Scalia speaks at the University of Minnesota in Minneapolis in October. (Jim Mone/AP)

It should be no surprise that the most controversial moment of Wednesday’s Supreme Court hearing on affirmative action in college admissions involved Justice Antonin Scalia. The court’s longest-serving and most outspoken justice enraged liberals with comments about a theory that some African Americans are actually hurt by being admitted to elite universities and might be better served at “slower-track” ones.

This is his colloquy with Washington lawyer Gregory G. Garre, who was representing the University of Texas, according to the transcript provided by the Supreme Court.

SCALIA: There are — there are those who contend that it does not benefit African-Americans to — to get them into the University of Texas where they do not do well, as opposed to having slower-track school where they do well.
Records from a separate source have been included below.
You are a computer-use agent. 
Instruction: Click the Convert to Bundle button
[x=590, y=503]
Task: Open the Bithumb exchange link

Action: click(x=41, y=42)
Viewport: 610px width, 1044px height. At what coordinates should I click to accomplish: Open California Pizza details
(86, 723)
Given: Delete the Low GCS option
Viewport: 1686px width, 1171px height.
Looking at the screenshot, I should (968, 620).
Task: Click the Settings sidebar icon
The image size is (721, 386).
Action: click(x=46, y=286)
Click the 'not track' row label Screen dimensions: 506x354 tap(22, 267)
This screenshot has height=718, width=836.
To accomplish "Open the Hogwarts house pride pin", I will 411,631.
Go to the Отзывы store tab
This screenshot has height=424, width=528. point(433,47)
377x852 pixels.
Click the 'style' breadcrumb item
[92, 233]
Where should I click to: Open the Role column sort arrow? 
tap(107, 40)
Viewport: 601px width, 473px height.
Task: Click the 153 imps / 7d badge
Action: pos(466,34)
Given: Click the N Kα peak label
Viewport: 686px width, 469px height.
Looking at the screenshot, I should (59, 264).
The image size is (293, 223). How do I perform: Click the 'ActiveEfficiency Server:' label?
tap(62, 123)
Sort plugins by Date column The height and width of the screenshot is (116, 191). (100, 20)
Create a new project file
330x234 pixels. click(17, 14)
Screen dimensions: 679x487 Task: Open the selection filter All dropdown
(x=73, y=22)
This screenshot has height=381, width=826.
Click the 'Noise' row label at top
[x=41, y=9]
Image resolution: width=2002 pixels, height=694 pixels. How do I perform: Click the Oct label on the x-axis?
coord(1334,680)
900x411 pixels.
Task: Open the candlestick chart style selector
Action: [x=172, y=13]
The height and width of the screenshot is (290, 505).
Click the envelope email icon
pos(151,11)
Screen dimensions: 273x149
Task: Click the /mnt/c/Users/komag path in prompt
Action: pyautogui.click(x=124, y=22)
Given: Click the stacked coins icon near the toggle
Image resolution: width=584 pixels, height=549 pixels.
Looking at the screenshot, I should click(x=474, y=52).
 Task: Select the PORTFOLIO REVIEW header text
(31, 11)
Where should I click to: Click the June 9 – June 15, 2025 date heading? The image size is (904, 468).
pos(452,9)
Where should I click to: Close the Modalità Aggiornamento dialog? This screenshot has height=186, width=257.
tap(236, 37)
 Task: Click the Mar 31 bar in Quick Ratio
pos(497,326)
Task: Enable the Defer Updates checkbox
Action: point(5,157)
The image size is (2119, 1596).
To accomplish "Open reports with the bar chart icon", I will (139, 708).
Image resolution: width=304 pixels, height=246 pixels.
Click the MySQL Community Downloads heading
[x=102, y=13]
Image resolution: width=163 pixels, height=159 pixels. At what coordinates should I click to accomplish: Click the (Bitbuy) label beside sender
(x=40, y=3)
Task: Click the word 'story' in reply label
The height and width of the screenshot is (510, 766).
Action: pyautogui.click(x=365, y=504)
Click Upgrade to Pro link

One of — one of the briefs pointed out that — that most of the — most of the black scientists in this country don’t come from schools like the University of Texas.

GARRE: So this Court —

SCALIA: They come from lesser schools where they do not feel that they’re – that they’re being pushed ahead in — in classes that are too — too fast for them.

GARRE: This Court —

SCALIA: I’m just not impressed by the fact that — that the University of Texas may have fewer. Maybe it ought to have fewer. And maybe some — you know, when you take more, the number of blacks, really competent blacks admitted to lesser schools, turns out to be less. And — and I — I don’t think it — it — it stands to reason that it’s a good thing for the University of Texas to admit as many blacks as possible. I just don’t
think —

GARRE: This Court heard and rejected that argument, with respect, Justice Scalia, in the Grutter case [which said universities may consider race in a limited way because they have a compelling interest in creating diverse student bodies], a case that our opponents haven’t asked this Court to overrule. If you look at the academic performance of holistic minority admits versus the top 10 percent admits, over time, they — they fare better.

And, frankly, I don’t think the solution to the problems with student body diversity can be to set up a system in which not only are minorities going to separate schools, they’re going to inferior schools. I think what experience shows, at Texas, California, and Michigan, is that now is not the time and this is not the case to roll back student body diversity in America.